Глава 22

Уильям Говард Рассел сидел в углу на палубе «Британии», стараясь не мешать суетящимся матросам. Ужасный прошлый год, не менее ужасная зима, но вот, кажется, родная Англия смогла ухватить удачу за плечи и повернуть к себе лицом. Наконец-то новые орудия покажут русским, где их место. Если раньше корреспондент «Таймс» относился к успехам врагов с пониманием, рассчитывая, что они помогут его родине стать лучше, то теперь это был вопрос выживания. Об этом шептались в Лондоне перед кружкой чая, об этом кричали за ромом в трюмах «Ройял Флит», об этом тихо спорили даже в офицерских палатках за бокалом двадцатилетнего вина. И каждый думал, а что он может сделать для страны.

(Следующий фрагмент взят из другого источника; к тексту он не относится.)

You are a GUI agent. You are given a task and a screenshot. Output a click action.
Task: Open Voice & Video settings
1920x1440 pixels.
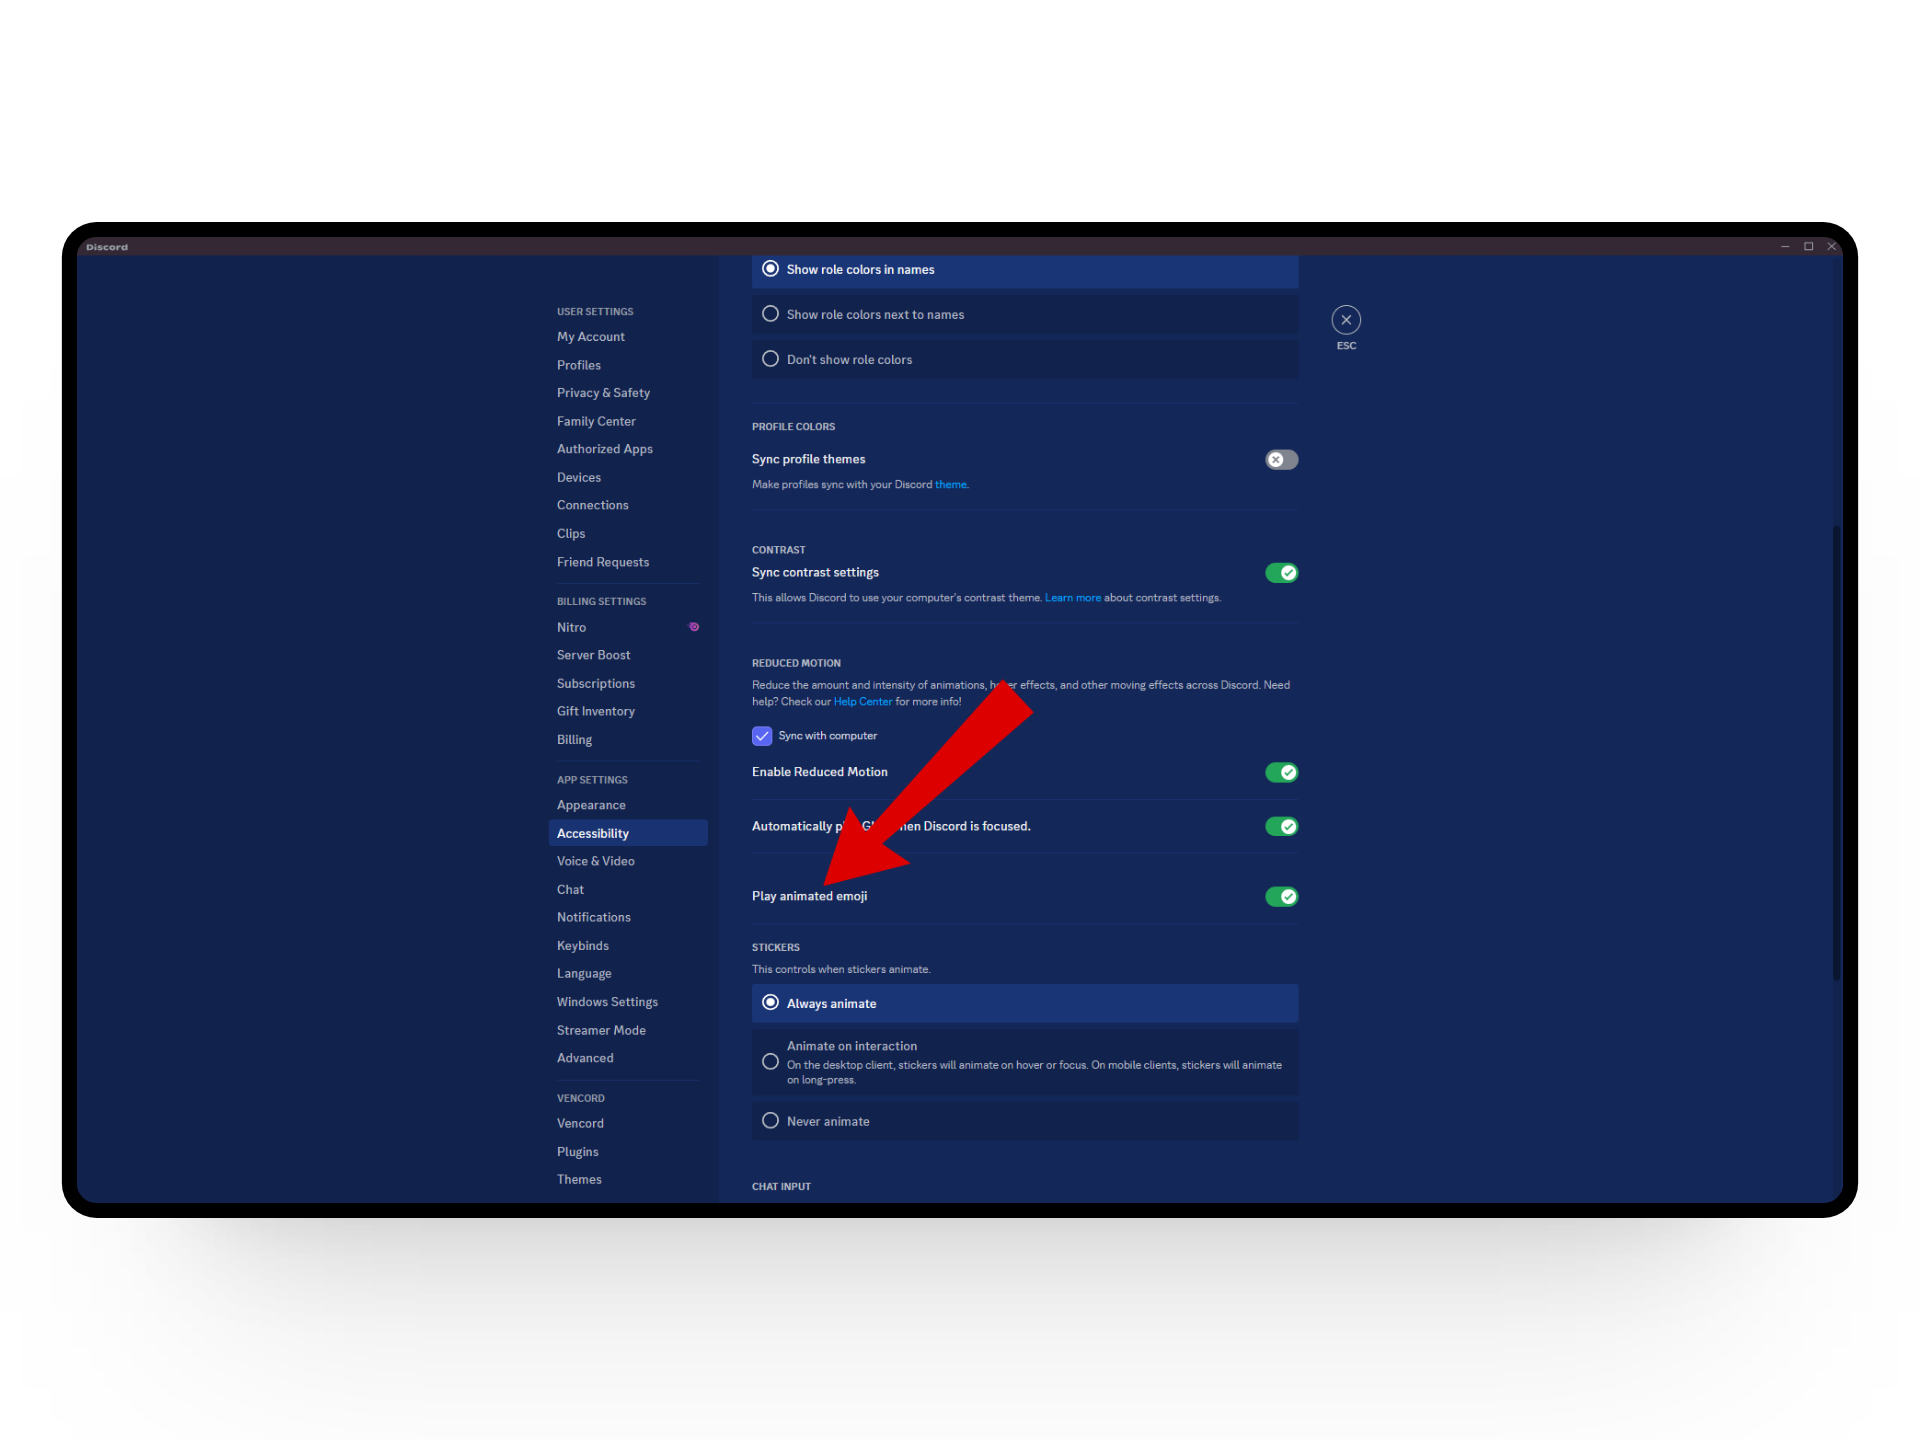tap(595, 861)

Кто-то еще не понимал, но тому же Говарду умные люди уже объяснили, что этот конфликт был неизбежен. Взять начало 20-х годов — еще до того, как кровавый русский Николай пришел к власти, на долю Англии приходилась треть всей мировой добычи и обработки стали. С тех пор другие страны старались по чуть-чуть урвать все больше от этого пирога. Особенно русские, которые почему-то считали, что победа над Наполеоном дает им право к чему-то призывать остальные народы. И в чем победа? Это ведь англичанин Веллингтон поставил последнюю точку, когда корсиканец снова решил вернуть свою власть.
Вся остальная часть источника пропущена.